Monday, September 20, 2004

I just can’t seem to get into the football season this year. I am, (was?) the biggest NFL fan ever. I set up my Saturdays so that I would not be bothered on Football Sundays. No shopping, no chores, no headaches, just Football. I would work my ass off on Saturdays just to sit and watch. Beer Food, snacks it was a weeklong process to plan my meals for Sunday. I would destroy my weekend to watch football and suffer through Monday.

Everything changes and so has my life. Most of what I thought was important clearly isn’t. Most of the people I know look at me with pity or with a sense of sorrow. I can tell their feelings and it does not bother me. Years ago it would have been a serious problem for me to accept other peoples negative perception of me. Now I don’t pay attention to others like I used to. Maybe I should but I don’t need their pity or sorrow, I just need me if I don’t fix it, feel it, need it, deal with it no one will. I would rather go outside and go for a run with the headphones on than watch TV. The library is more important than the liquor store. I keep throwing things away that I bought a long time ago and have never used. Clutter, trash, possessions, things are, (have been) a waste. Getting back to a basic few items and an extremely less complicated life is my goal.

I have no demands on my time, except for my job, and I need to find more things to do. I tried helping at the library reading to kids, but it took to long to try to explain what the words mean than what the author meant or what the story is about. Donating my time seems to come with lots of strings and questions about my full time job that I don’t want to deal with. Why is it so hard to help out?
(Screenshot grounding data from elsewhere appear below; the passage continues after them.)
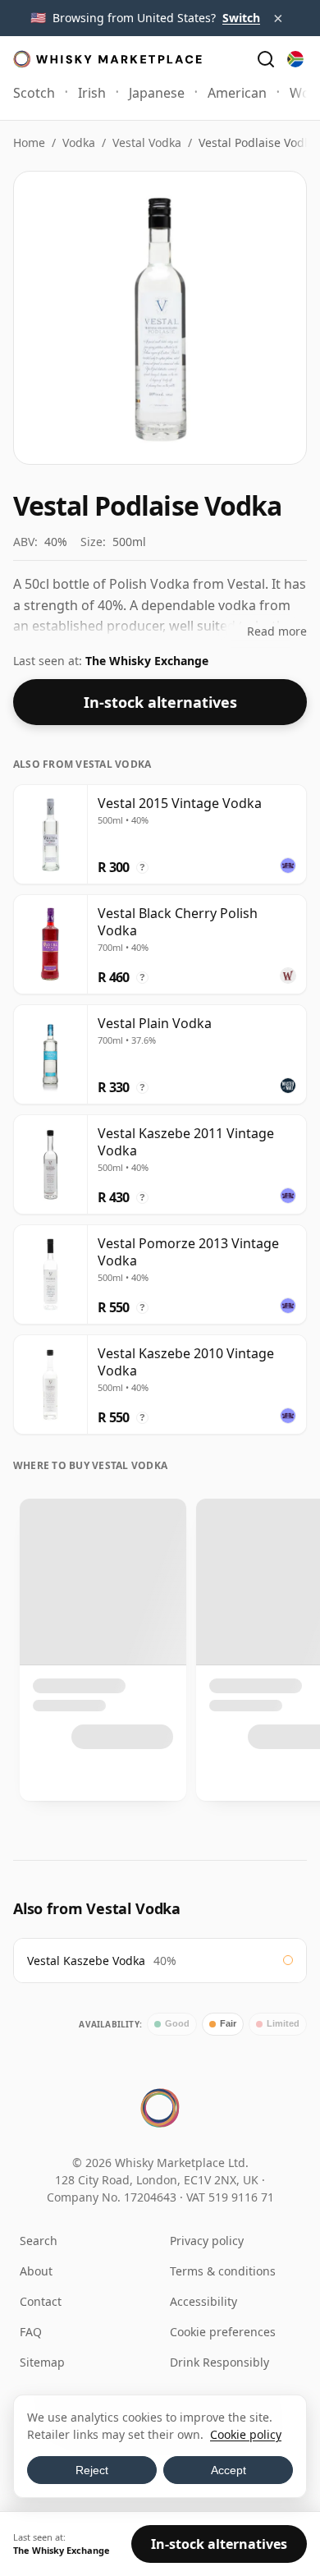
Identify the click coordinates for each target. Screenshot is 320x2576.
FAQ (31, 2332)
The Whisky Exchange (146, 660)
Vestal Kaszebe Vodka (86, 1960)
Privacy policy (207, 2240)
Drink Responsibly (219, 2362)
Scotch (34, 93)
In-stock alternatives (160, 702)
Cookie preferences (223, 2332)
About (36, 2271)
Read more (277, 631)
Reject (91, 2470)
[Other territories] (295, 59)
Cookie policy (245, 2434)
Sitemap (42, 2362)
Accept (228, 2470)
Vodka (78, 142)
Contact (41, 2301)
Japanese (157, 93)
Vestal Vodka (146, 142)
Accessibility (203, 2301)
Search (38, 2240)
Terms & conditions (223, 2271)
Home (29, 142)
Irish (92, 93)
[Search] (266, 59)
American (237, 93)
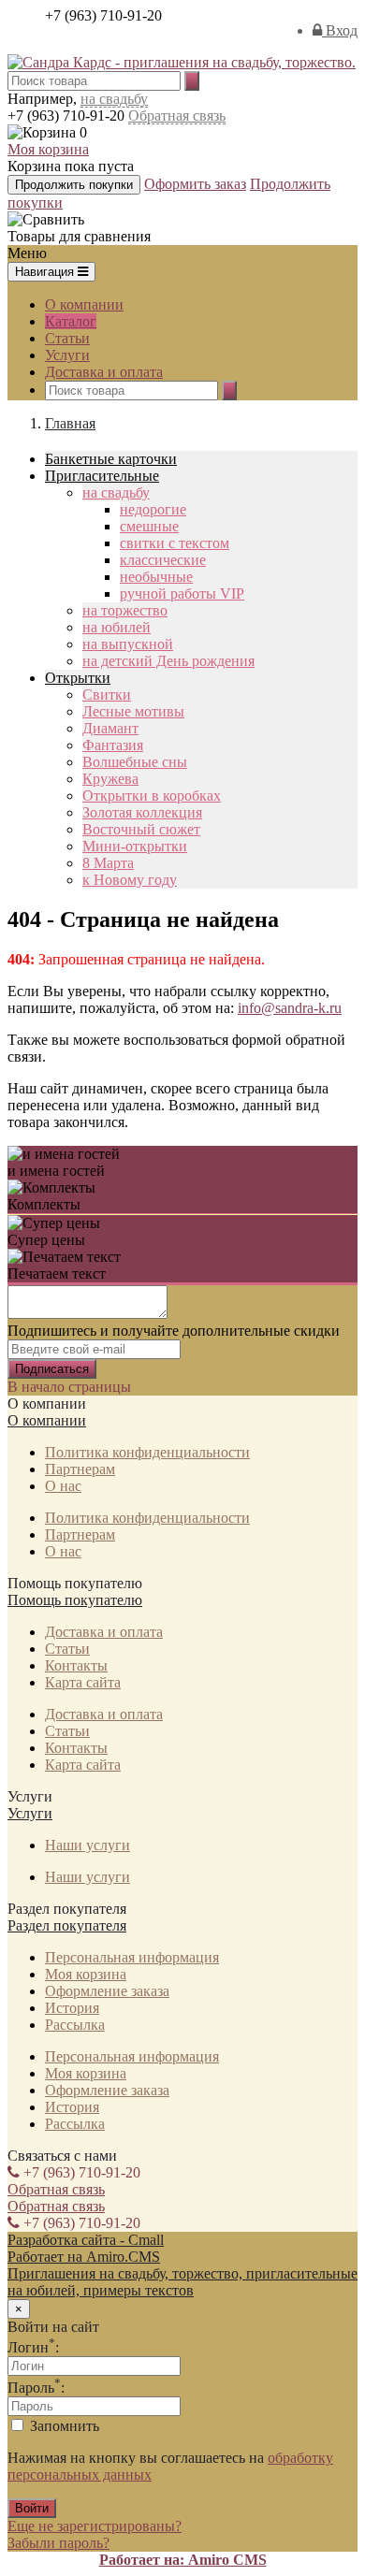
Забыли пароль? (58, 2543)
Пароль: (36, 2387)
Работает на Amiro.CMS (83, 2257)
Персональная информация (132, 1957)
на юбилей (116, 627)
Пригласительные (102, 476)
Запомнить (62, 2426)
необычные (156, 577)
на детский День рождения (168, 661)
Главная (70, 423)
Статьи (67, 338)
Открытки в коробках (151, 795)
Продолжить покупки (74, 185)
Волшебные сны (134, 762)
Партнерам (80, 1469)
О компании (84, 304)
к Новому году (129, 880)
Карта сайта (83, 1682)
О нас (63, 1486)
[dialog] (182, 2426)
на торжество (125, 610)
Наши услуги (87, 1845)
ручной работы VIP (182, 593)
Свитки (106, 694)
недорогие (153, 509)
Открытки (77, 678)
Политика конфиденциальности (147, 1452)
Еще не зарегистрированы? (94, 2526)
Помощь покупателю (74, 1600)
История (72, 2008)
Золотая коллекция (142, 812)
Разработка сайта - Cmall (85, 2240)
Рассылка (75, 2025)
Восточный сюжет (141, 829)
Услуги (67, 355)
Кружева (110, 779)
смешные (149, 526)
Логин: (33, 2347)
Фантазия (112, 745)
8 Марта (108, 863)
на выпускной (127, 644)
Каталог (70, 321)
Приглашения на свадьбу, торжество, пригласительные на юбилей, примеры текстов (182, 2281)
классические (163, 560)
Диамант (110, 728)
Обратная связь (177, 115)
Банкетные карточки (111, 459)
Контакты (76, 1665)
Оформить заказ (195, 184)
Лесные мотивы (133, 711)
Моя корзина (48, 149)
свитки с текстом (174, 543)
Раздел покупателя (66, 1925)
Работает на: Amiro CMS (183, 2560)
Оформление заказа (107, 1991)
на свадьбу (114, 99)
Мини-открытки (134, 846)
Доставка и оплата (104, 372)
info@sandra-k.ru (290, 1008)
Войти (32, 2508)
It seems that to I still have a long way to go and certain selfishness seems to show up every now and then. When I give some of myself out to others it seems that I get hurt. Whether it is in personal relationships or when I donate my time it seems to come back and create more trouble than it is worth. I know that I can’t or won’t grow as person unless I give some of myself up to others. I know the “YOU CAN’T GET LOVE UNTIL YOU GIVE LOVE” Well giving love, time, self, help, “GIVING” is what it is going to take to get some back.